**Page text**
-*-*-

Ta,still think you're losing a lot of space with having too much cupboard area.

shelves high and below are the way to go,the paint gan go on high shelves and leave you some ground pace....you need a layout man to give ya the max outta that workshop.


----------



## ByronBlack (7 Jun 2010)

Nicely organised Karl, you have crammed a lot of machinery in that space without it looking to cramped, you've done well there.

How do you find Record Router Table - I've made do with a couple of home built ones, and never been impressed with my efforts and have often wondered what these ones are like and whether they are worth it?


----------



## superunknown (7 Jun 2010)

What make is the spindle moulder you have? It looks a nice compact machine.


----------



## matt (7 Jun 2010)

Karl":1vr5l9bu said:


> The white cupboards store my secret passion, but I will be doing a separate post on that in a few days time. Keep watching......



:?


----------



## ByronBlack (7 Jun 2010)

Karl":3qzoayze said:


> The white cupboards store my secret passion, but I will be doing a separate post on that in a few days time. Keep watching......



Amateur taxidermy?


----------



## woodbloke (7 Jun 2010)

Bit different to a couple of years ago...lots more heavy machinery - Rob


----------



## Karl (7 Jun 2010)

matt":xjn5an7v said:


> Karl":xjn5an7v said:
> 
> 
> > The white cupboards store my secret passion, but I will be doing a separate post on that in a few days time. Keep watching......
> ...



Matt - sorry, I thought you were referring to the earlier post.

I've only found one picture of what used to be in the cabinet







Cheers

Karl


----------



## matt (7 Jun 2010)

Phwooooooar!


----------



## woodbloke (7 Jun 2010)

Karl":3o3fti9y said:


> I've only found one picture of what used to be in the cabinet
> 
> 
> 
> ...


So what's in it now...my guess is it's full of Holtey's  - Rob


----------



## Karl (7 Jun 2010)

BB - the Record router table is great, but it takes up a lot of space. I was going to build a table into the side extension of the t/s, but I couldn't be bothered in the end. I am going to build an enclosed cabinet for the r/t and do away with the open base - this should give extra bit storage, and cut down on noise.

-*-*-

**Directions**
Quote the workshop thread word for word, starting at "Nicely organised Karl, you" and ending at "nice compact machine.". The rows that come next have no connection to the workshop thread.

**Supplied data**
-*-*-

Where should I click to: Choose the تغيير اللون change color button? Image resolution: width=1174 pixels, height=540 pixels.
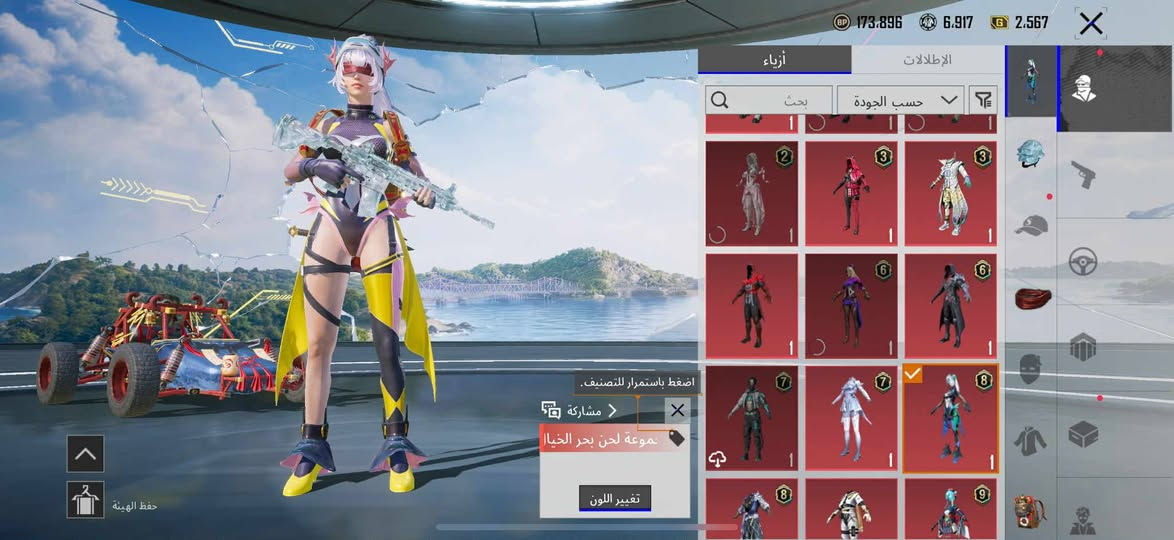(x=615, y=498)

-*-*-

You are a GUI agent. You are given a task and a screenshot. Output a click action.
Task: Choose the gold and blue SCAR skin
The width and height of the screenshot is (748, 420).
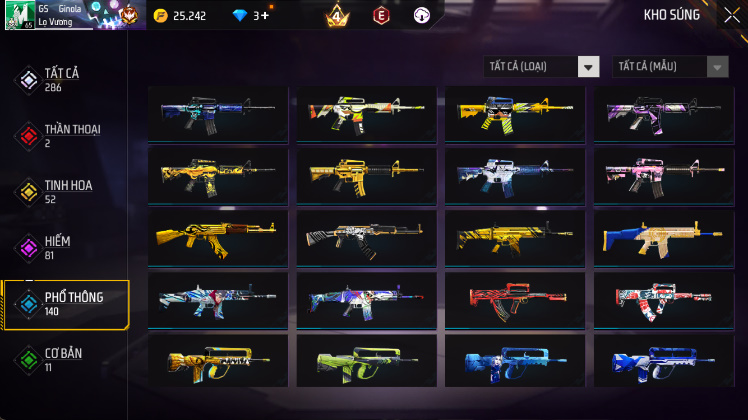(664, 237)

-*-*-

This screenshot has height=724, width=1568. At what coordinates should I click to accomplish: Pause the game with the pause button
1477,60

-*-*-

**The reply**
Nicely organised Karl, you have crammed a lot of machinery in that space without it looking to cramped, you've done well there.

How do you find Record Router Table - I've made do with a couple of home built ones, and never been impressed with my efforts and have often wondered what these ones are like and whether they are worth it?


----------



## superunknown (7 Jun 2010)

What make is the spindle moulder you have? It looks a nice compact machine.